From the beginning of his recovery, he had set a goal: make it to the Kinus Hashluchim, the annual International Conference of Chabad Emissaries in New York, where he could go to the Ohel, the resting place of the Rebbe, Rabbi Menachem M. Schneerson, of righteous memory, to say thank you for the blessings. See family and friends, and draw inspiration from thousands of fellow emissaries to bring with him back to Newcastle.
“Our shlichut has been sort of on hold since the baby and the cancer,” he explains. “No Hebrew school, and I haven’t been giving classes or doing my regular visits.
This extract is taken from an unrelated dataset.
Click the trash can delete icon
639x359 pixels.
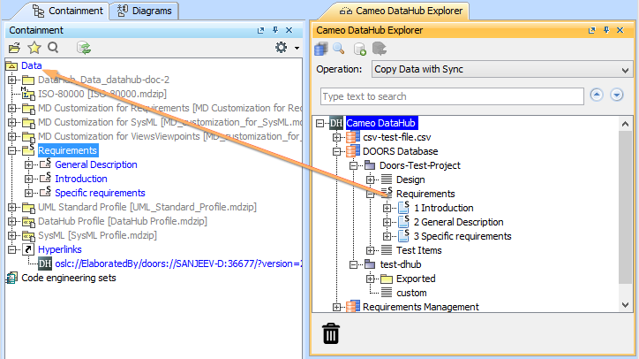coord(330,333)
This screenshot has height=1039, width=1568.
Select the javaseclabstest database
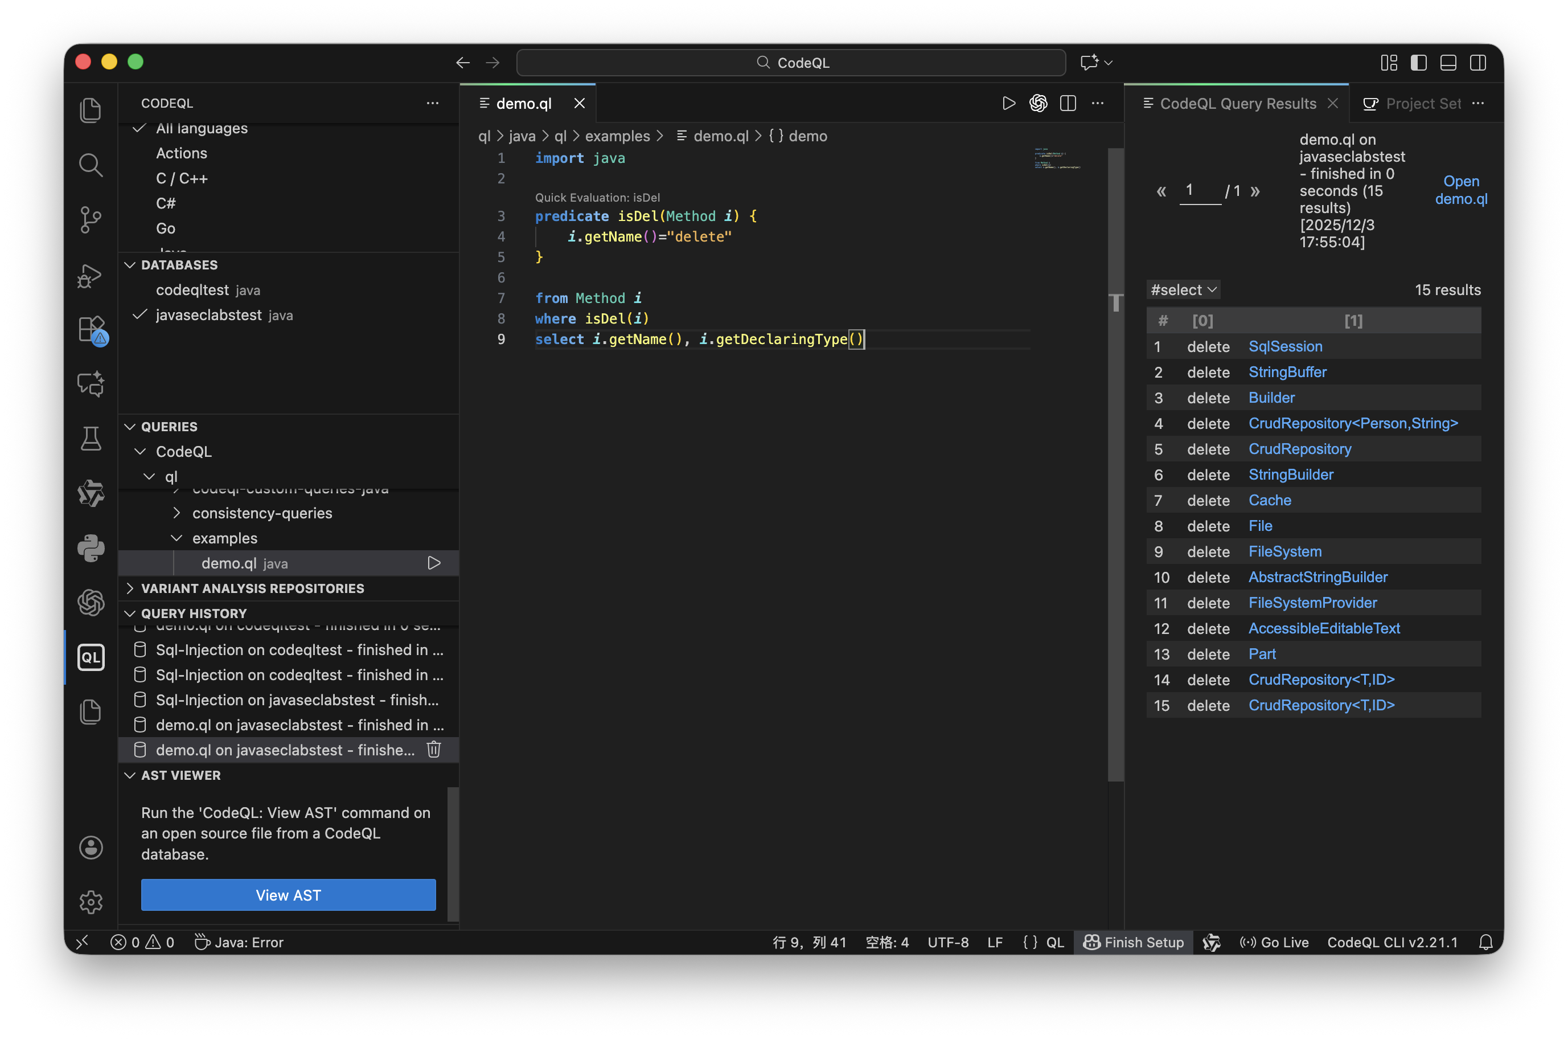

Before we get back into it, I thought we need some inspiration, and I worked hard to be able to come here for the Kinus.”

The decision to actually go was last-minute because he needed to be certain his body could handle the trip. When he landed in Florida on Wednesday evening to see family before heading to the Crown Heights neighborhood of Brooklyn, N.Y., for Thursday’s opening, it felt surreal. Walking around without much of his beard, which is slowly growing back, feels strange. But being here, among his fellow shluchim, feels like coming home.
His first stop in New York was to the Rebbe’s resting place at the Ohel, where on Wednesday evening he brought a long list of names of community members.
What’s he looking forward to most at the conference?
“Seeing my friends, my family. All the regular Kinus stuff,” he says with a smile, though he knows this Kinus will be anything but regular for him.
When Rodal returns to Newcastle on Monday, he plans to give his first Torah class in four months. His boys have been looking forward to having their beloved teacher back. It’s been four months since they’ve had a formal lesson with their father.
That first class will be a statement: we’re back. Not fully, not 100%, but back. The Chabad center is reopening. The rabbi who couldn’t speak can teach again. The shliach who sat in the pews will return to the bimah.
“This was an opportunity to show the community how a Jew, how a shliach of the Rebbe, deals with such a challenge,” Rodal says of his journey. “Judaism is the whole spectrum of life: the sad, the happy, that’s life.”
Monday’s shiur will mark a new chapter. But this week in Crown Heights is the bridge between what was and what will be.